Theorem: Suppose that $\space f:R^{n} \rightarrow R$ is a continuously differentiable and that $p \in R^n$ . Then we have that $$f (x + p) = f (x) + ∇ f (x + t p)^T p$$ where $t \in (0,1)$.
And if $f$ is twice continuously differentiable, we have that $$f (x + p) = f (x) + ∇ f (x)^T p + \frac{1}{2}p^T ∇^2 f (x + t p) p$$ where $t \in (0,1)$.
I found this statement in a book without its proof. I tried searching several books of calculus to find it but couldn't find a simple proof of this statement.

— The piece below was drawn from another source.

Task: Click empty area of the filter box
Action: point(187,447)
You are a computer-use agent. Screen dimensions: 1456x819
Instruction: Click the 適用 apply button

This is the way I would do it. Define $g:[0,1]\to\mathbb R$ by $$ g(t)=f(x+tp). $$ Since $f$ is differentiable, so is $g$. By the Mean Value Theorem, there exists $t\in(0,1)$ with $$ f(x+p)-f(x)=g(1)-g(0)=g'(t). $$ By the Chain Rule, $$ g'(t)=\sum_{j=1}^n\frac{\partial f}{\partial x_j}(x+tp)\,p_j=\nabla f(x+tp)^Tp. $$ Using the Chain Rule again, \begin{align} g''(t)&=\sum_{k=1}^n\frac{\partial}{\partial x_k}\left(\sum_{j=1}^n\frac{\partial f}{\partial x_j}(x+tp)\,p_j\right)\,p_k =\sum_{k=1}^n\sum_{j=1}^n\frac{\partial^2 f}{\partial x_k\partial x_j} (x+tp)\,p_j\,p_k\\ \ \\ &=p^TH(x+tp)\,p, \end{align} where $H$ is the Hessian Matrix of $f$. The notation $\nabla^2$, while bad and usually used for something else, is more or less coherent since in a sense the Hessian is the gradient of the gradient.